How boredom ignited the age of anger
Allow me to itemise all the burdens that I bear. I have to obey the criminal law of the US and the UK. I am contracted to perform certain duties for the FT. After that, well, some people insist on a reply text these days, but really, in all candour, that is it. The world asks almost nothing of me. What with my talent for saying No (I am what you might call a people-displeaser) I don’t even feel informal pressure to serve this or that cause, live this or that life.
I and the millions like me are CS Lewis’s “men without chests”. As much as our hard-to-target lower pecs need tightening, this is in fact a slight at our listlessness. We are all desire and reason with no higher calling. Francis Fukuyama cribs the phrase in The End of History, which has displaced Das Kapital and perhaps even The Origin of Species as the most invoked book that nobody reads. Among the consequent misunderstandings is that Fukuyama relished the triumph of liberalism as the end-state of humankind.
He didn’t. He thought it would induce in us a dangerous ennui. To break it, people might devote themselves to all kinds of cockamamie ideas, just to feel a part of something larger.
Three years after populism broke through, we have come to the end of one explanation for it. The notion of anger has been analysed beyond usefulness. It is indispensable but not quite enough. It explains why the poor in deindustrialised places rebelled. It does not account for the better-off who made up the decisive numbers.
The most under-discussed feeling in the modern world is boredom. Anger is given more than its due. Depression gets an airing.

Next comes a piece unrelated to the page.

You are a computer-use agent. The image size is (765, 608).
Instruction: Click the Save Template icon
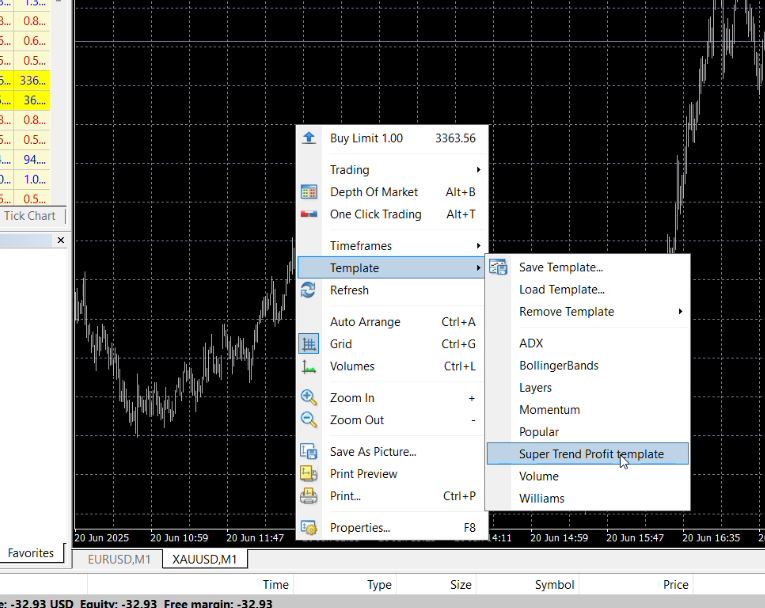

What we find much harder to credit is that, for some, the problem with modernity is not that it is too hard, but that it is too easy. Nothing in the way of duty or sacrifice is asked of them. They might have parents or grandparents who spent themselves in a larger cause, and feel somehow not quite alive next to them. There are women like this but, as the psephologists will testify, there are many more men. The nostalgia for the Blitz spirit among Englishmen who were born circa 1960 is an increasingly weird case in point.
The supposed crisis of masculinity always evokes a Springsteenian wasteland of shuttered steel plants. But it can be a much tonier affliction than that. It covers the outwardly successful men who want “something more” than sterile comfort and low stakes. Nietzsche was on to the emasculating effects of modernity in the late 1800s, and Lewis in the mid 1900s. And that was when conscription, ideological struggle and religion were still around to make a guy feel connected to the epic. Now he has to find it in some passing blowhard who asks for his vote. Populism is the closest thing to an outlet.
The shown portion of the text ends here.